### [DATA SECTION]
========================
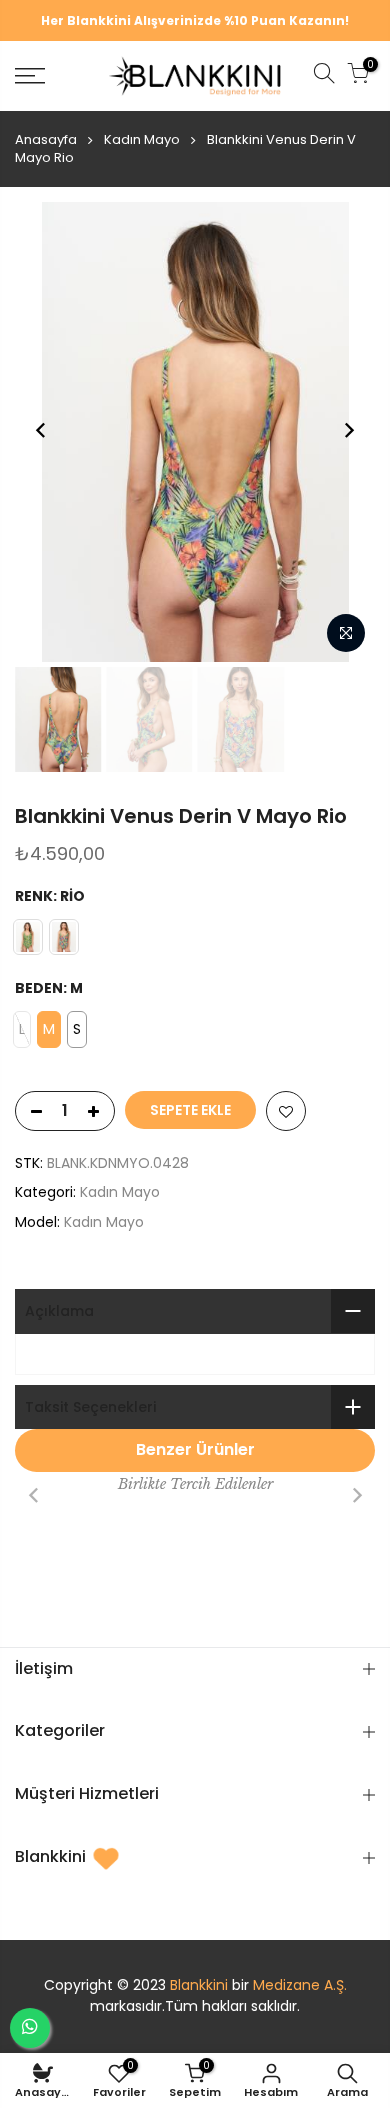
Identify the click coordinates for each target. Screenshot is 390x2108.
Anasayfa (46, 139)
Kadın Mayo (142, 139)
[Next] (349, 430)
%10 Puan (255, 20)
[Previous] (41, 430)
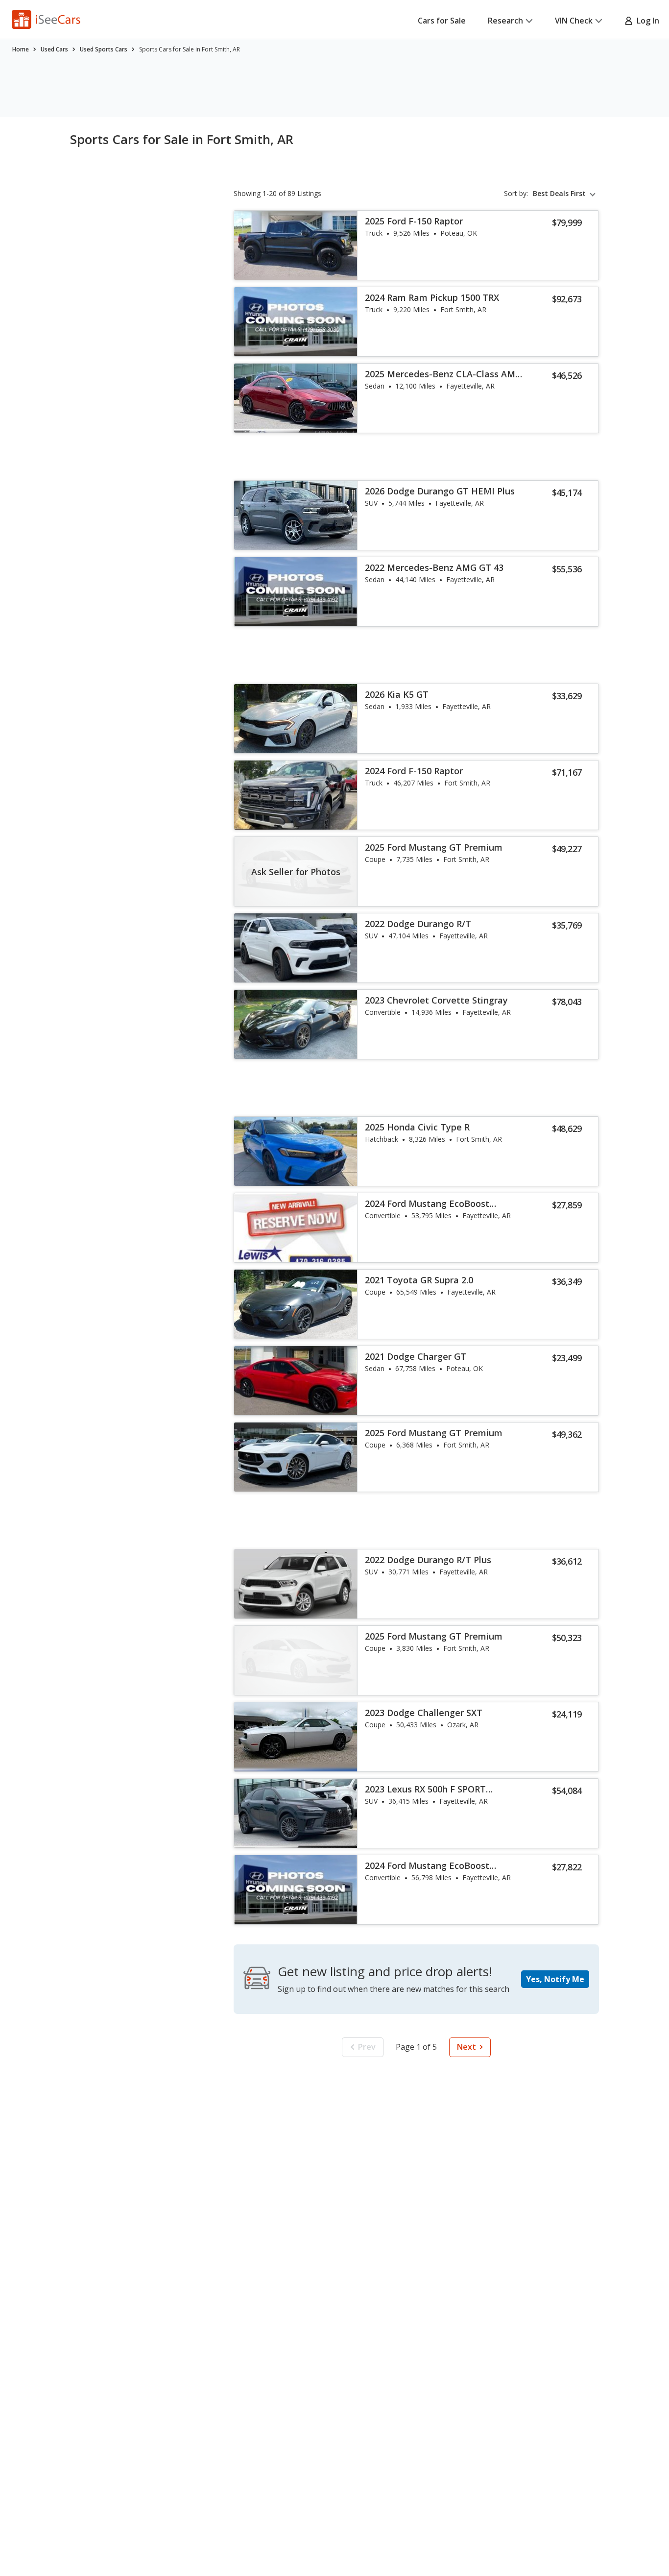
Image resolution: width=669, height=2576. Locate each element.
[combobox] (566, 193)
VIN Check (574, 20)
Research (505, 20)
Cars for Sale (442, 20)
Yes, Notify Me (555, 1979)
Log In (646, 20)
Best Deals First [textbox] (559, 193)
========================
### [REQUIREMENT]
An exact copy of every line above, minus the pictures, is the required output.

### [FINISHED EXERCISE]
Identify the click coordinates for each target. Screenshot is 390x2108.
Anasayfa (46, 139)
Kadın Mayo (142, 139)
[Next] (349, 430)
%10 Puan (255, 20)
[Previous] (41, 430)
Image resolution: width=669, height=2576. Locate each element.
[combobox] (566, 193)
VIN Check (574, 20)
Research (505, 20)
Cars for Sale (442, 20)
Yes, Notify Me (555, 1979)
Log In (646, 20)
Best Deals First [textbox] (559, 193)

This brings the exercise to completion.